Michael Moore's nearest audiences are a dense cluster of journalists, politicians, and left-leaning news publishers — with no other directors appearing anywhere in the top 10, and the spread across neighbors remarkably compressed.
The shape is flat: the top neighbor, Bill Maher (0.98), sits only 0.02 points above the tenth, Al Gore (0.96). That narrow band means no single entity dominates — the audience is defined by a consistent type rather than a gravitational pull toward one figure.
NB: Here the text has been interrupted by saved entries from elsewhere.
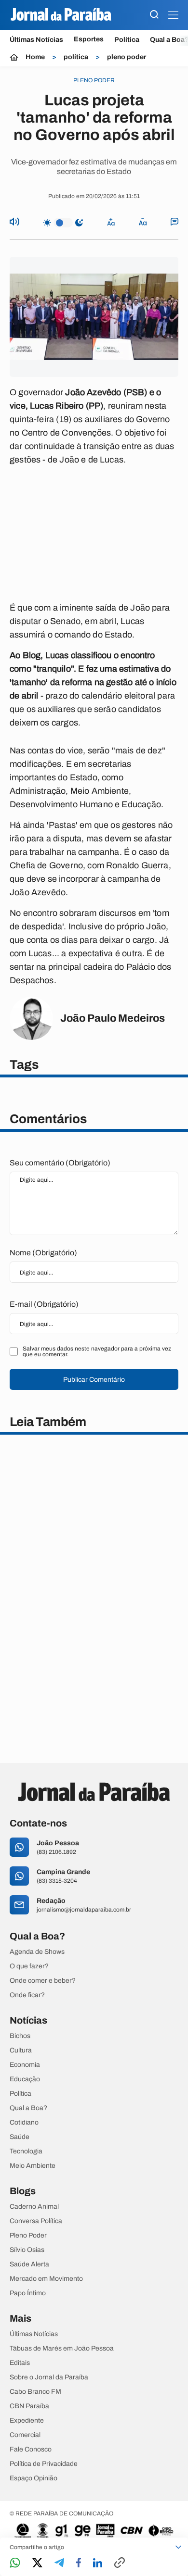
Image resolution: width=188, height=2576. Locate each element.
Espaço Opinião (33, 2478)
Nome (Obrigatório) (43, 1253)
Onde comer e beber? (43, 1980)
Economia (25, 2065)
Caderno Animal (34, 2206)
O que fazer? (29, 1966)
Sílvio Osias (27, 2250)
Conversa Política (36, 2221)
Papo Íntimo (28, 2293)
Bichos (20, 2036)
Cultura (21, 2050)
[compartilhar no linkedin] (97, 2563)
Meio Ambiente (32, 2166)
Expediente (27, 2420)
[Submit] (154, 15)
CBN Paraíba (29, 2406)
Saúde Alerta (29, 2264)
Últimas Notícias (36, 39)
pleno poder (126, 57)
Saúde (19, 2137)
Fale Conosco (31, 2449)
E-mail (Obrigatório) (44, 1304)
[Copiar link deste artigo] (119, 2563)
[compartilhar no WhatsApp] (15, 2563)
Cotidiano (24, 2122)
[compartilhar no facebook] (78, 2563)
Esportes (89, 39)
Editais (20, 2363)
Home (35, 57)
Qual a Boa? (28, 2108)
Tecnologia (26, 2151)
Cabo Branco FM (35, 2391)
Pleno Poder (28, 2235)
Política (126, 39)
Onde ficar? (27, 1995)
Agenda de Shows (37, 1952)
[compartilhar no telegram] (59, 2563)
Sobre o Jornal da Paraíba (49, 2377)
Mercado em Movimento (46, 2279)
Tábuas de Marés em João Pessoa (62, 2348)
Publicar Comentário (94, 1379)
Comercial (25, 2435)
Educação (25, 2079)
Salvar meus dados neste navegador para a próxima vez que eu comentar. (97, 1351)
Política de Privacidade (44, 2464)
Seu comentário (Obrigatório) (60, 1163)
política (76, 57)
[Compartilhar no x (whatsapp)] (37, 2563)
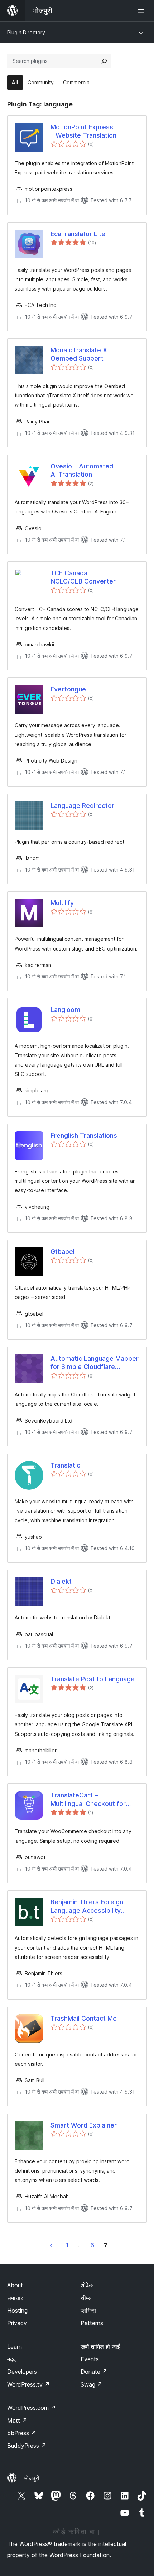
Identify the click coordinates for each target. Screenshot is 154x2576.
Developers (22, 2371)
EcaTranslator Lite (77, 234)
Subcategory composition tells the story clearly: among the top 10, journalists account for three slots — Rachel Maddow (0.98), Anderson Cooper (0.97), and Chris Hayes (0.96) — politicians account for two — Nancy Pelosi (0.97) and Al Gore (0.96) — and news publishers fill two more — HuffPost (0.97) and The Nation (0.96). A government official (Chuck Schumer, 0.97), a website (Daily Kos, 0.96), and a TV personality (Bill Maher, 0.98) round out the set. Moore's own subcategory — Directors — has no representative in the top 10; the audience shape is built entirely around political media and political figures, not filmmakers.
The flat, tightly-banded structure suggests an audience defined less by interest in a particular kind of creator and more by a coherent political-media orientation that spans formats and roles.